■ **OBJECTIF DE L'EXERCICE**
Modifiez ces lignes en remplaçant « computer-use agent » par « desktop agent » partout où l'expression figure, sans rien changer d'autre.

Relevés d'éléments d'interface
● ● ● ● ● ● ●

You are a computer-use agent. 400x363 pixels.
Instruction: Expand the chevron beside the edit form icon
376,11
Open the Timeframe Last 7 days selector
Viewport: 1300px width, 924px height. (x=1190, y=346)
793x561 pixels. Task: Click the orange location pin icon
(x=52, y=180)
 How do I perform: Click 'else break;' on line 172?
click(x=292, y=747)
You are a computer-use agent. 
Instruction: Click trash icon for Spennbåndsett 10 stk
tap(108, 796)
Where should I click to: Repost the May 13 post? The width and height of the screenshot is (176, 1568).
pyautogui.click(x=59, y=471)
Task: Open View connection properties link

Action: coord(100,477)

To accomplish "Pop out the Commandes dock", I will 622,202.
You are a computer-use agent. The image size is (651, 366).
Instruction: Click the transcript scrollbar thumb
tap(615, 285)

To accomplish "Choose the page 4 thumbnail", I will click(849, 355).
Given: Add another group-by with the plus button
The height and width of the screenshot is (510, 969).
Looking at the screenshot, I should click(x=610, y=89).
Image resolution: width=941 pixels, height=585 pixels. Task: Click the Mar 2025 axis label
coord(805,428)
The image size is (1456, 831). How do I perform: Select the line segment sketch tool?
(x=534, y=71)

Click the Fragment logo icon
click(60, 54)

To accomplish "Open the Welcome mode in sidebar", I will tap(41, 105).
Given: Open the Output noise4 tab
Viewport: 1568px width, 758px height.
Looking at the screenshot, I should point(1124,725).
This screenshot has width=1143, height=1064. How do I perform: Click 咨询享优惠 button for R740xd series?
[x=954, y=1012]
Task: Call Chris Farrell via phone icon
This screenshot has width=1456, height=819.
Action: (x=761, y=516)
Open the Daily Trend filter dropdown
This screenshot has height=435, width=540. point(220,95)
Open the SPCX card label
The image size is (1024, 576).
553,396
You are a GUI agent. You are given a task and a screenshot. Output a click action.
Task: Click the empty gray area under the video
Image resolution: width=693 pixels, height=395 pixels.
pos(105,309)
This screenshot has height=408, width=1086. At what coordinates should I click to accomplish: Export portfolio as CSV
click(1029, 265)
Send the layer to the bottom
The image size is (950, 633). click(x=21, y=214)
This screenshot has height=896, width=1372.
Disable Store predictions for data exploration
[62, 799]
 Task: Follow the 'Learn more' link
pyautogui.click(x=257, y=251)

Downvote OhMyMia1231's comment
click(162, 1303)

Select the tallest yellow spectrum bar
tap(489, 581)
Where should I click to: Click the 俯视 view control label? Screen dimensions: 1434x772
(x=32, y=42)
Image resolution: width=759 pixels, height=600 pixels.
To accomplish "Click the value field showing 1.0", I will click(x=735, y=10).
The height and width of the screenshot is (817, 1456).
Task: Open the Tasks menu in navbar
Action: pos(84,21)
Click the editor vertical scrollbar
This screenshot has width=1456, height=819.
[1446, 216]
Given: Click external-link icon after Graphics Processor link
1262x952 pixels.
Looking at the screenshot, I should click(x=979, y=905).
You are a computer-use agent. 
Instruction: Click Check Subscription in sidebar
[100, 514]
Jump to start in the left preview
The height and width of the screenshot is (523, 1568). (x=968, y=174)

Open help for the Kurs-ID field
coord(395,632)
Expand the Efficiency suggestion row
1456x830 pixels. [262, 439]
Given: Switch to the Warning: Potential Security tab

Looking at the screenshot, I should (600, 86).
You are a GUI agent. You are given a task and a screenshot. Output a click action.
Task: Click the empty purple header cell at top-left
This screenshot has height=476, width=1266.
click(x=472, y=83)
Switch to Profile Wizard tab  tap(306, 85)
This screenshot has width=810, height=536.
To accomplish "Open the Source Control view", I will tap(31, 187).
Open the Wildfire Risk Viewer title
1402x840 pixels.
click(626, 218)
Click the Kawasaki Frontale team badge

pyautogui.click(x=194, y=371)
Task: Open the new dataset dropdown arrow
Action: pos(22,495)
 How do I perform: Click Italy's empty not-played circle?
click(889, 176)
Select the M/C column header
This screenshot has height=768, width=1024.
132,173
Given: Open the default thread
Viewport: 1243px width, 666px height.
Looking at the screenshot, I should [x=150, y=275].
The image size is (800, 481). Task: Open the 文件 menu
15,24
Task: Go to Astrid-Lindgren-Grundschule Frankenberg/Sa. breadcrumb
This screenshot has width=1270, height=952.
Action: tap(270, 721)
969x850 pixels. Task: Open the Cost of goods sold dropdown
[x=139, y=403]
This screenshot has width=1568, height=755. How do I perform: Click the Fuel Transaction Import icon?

● ● ● ● ● ● ●

■ **SOLUTION RÉDIGÉE**
You are a desktop agent. 400x363 pixels.
Instruction: Expand the chevron beside the edit form icon
376,11
Open the Timeframe Last 7 days selector
Viewport: 1300px width, 924px height. (x=1190, y=346)
793x561 pixels. Task: Click the orange location pin icon
(x=52, y=180)
 How do I perform: Click 'else break;' on line 172?
click(x=292, y=747)
You are a desktop agent. 
Instruction: Click trash icon for Spennbåndsett 10 stk
tap(108, 796)
Where should I click to: Repost the May 13 post? The width and height of the screenshot is (176, 1568).
pyautogui.click(x=59, y=471)
Task: Open View connection properties link

Action: coord(100,477)

To accomplish "Pop out the Commandes dock", I will 622,202.
You are a desktop agent. The image size is (651, 366).
Instruction: Click the transcript scrollbar thumb
tap(615, 285)

To accomplish "Choose the page 4 thumbnail", I will click(849, 355).
Given: Add another group-by with the plus button
The height and width of the screenshot is (510, 969).
Looking at the screenshot, I should click(x=610, y=89).
Image resolution: width=941 pixels, height=585 pixels. Task: Click the Mar 2025 axis label
coord(805,428)
The image size is (1456, 831). How do I perform: Select the line segment sketch tool?
(x=534, y=71)

Click the Fragment logo icon
click(60, 54)

To accomplish "Open the Welcome mode in sidebar", I will tap(41, 105).
Given: Open the Output noise4 tab
Viewport: 1568px width, 758px height.
Looking at the screenshot, I should point(1124,725).
This screenshot has width=1143, height=1064. How do I perform: Click 咨询享优惠 button for R740xd series?
[x=954, y=1012]
Task: Call Chris Farrell via phone icon
This screenshot has width=1456, height=819.
Action: (x=761, y=516)
Open the Daily Trend filter dropdown
This screenshot has height=435, width=540. point(220,95)
Open the SPCX card label
The image size is (1024, 576).
553,396
You are a GUI agent. You are given a task and a screenshot. Output a click action.
Task: Click the empty gray area under the video
Image resolution: width=693 pixels, height=395 pixels.
pos(105,309)
This screenshot has height=408, width=1086. At what coordinates should I click to accomplish: Export portfolio as CSV
click(1029, 265)
Send the layer to the bottom
The image size is (950, 633). click(x=21, y=214)
This screenshot has height=896, width=1372.
Disable Store predictions for data exploration
[62, 799]
 Task: Follow the 'Learn more' link
pyautogui.click(x=257, y=251)

Downvote OhMyMia1231's comment
click(162, 1303)

Select the tallest yellow spectrum bar
tap(489, 581)
Where should I click to: Click the 俯视 view control label? Screen dimensions: 1434x772
(x=32, y=42)
Image resolution: width=759 pixels, height=600 pixels.
To accomplish "Click the value field showing 1.0", I will click(x=735, y=10).
The height and width of the screenshot is (817, 1456).
Task: Open the Tasks menu in navbar
Action: pos(84,21)
Click the editor vertical scrollbar
This screenshot has width=1456, height=819.
[1446, 216]
Given: Click external-link icon after Graphics Processor link
1262x952 pixels.
Looking at the screenshot, I should click(x=979, y=905).
You are a desktop agent. 
Instruction: Click Check Subscription in sidebar
[100, 514]
Jump to start in the left preview
The height and width of the screenshot is (523, 1568). (x=968, y=174)

Open help for the Kurs-ID field
coord(395,632)
Expand the Efficiency suggestion row
1456x830 pixels. [262, 439]
Given: Switch to the Warning: Potential Security tab

Looking at the screenshot, I should (600, 86).
You are a GUI agent. You are given a task and a screenshot. Output a click action.
Task: Click the empty purple header cell at top-left
This screenshot has height=476, width=1266.
click(x=472, y=83)
Switch to Profile Wizard tab  tap(306, 85)
This screenshot has width=810, height=536.
To accomplish "Open the Source Control view", I will tap(31, 187).
Open the Wildfire Risk Viewer title
1402x840 pixels.
click(626, 218)
Click the Kawasaki Frontale team badge

pyautogui.click(x=194, y=371)
Task: Open the new dataset dropdown arrow
Action: pos(22,495)
 How do I perform: Click Italy's empty not-played circle?
click(889, 176)
Select the M/C column header
This screenshot has height=768, width=1024.
132,173
Given: Open the default thread
Viewport: 1243px width, 666px height.
Looking at the screenshot, I should [x=150, y=275].
The image size is (800, 481). Task: Open the 文件 menu
15,24
Task: Go to Astrid-Lindgren-Grundschule Frankenberg/Sa. breadcrumb
This screenshot has width=1270, height=952.
Action: tap(270, 721)
969x850 pixels. Task: Open the Cost of goods sold dropdown
[x=139, y=403]
This screenshot has width=1568, height=755. How do I perform: Click the Fuel Transaction Import icon?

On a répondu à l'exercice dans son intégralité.